See the attachment.
You can use any CMOS gate (AND, OR, NAND, NOR, INV, Buff).
Put a Pull up resistor on your signal output (1 KΩ) and feed this setup.

You need to find the right orientation of the Bi LED to get the correct colour.

Ramesh

Correction: the resistors are 650 Ohms !

Given that the 74LS08 shown in your figure has a max Vcc of 7V, you might not want to throw 12V at it.

 

Let's take it a step at a time.

What we have:

1) We have an output that is either floating or tied to ground.

2) We have an LED that is one color, green, if the current goes one way and another color, red, if it goes the other way.

What we want:

3) We want to always be in one of two states -- green if the output is floating and red if it is tied to ground.

What we need:

4) Since we want the LED to be on even if the output if floating, we HAVE to have an available source of power other than the output. Thus I will assume that a 12V supply is available.
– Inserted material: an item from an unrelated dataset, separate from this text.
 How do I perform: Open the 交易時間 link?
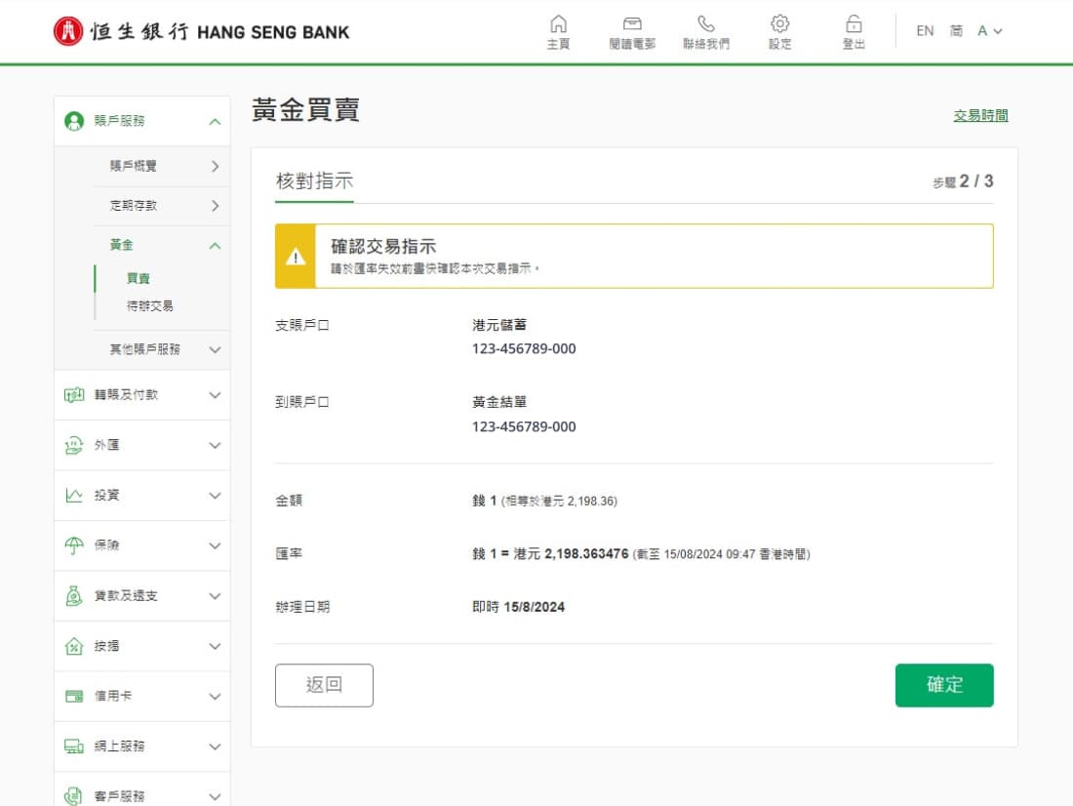[980, 116]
5) In order to get the current to change direction in the LED, we HAVE to be able to change the relative polarity of one side of the LED relative to the other.

How we might proceed:

6) If we assume that we can use the output to either pull one side of the LED to ground or pull it HI, then we simply need to fix the other side of the LED to an intermediate voltage.

Attached is a circuit that should accomplish this:

Computing the optimal resistance values is a bit tricky because there are a couple of things that have to be traded off. Specifically, the total current drawn from the 24V supply and the current that has to be sunk by the alarm output.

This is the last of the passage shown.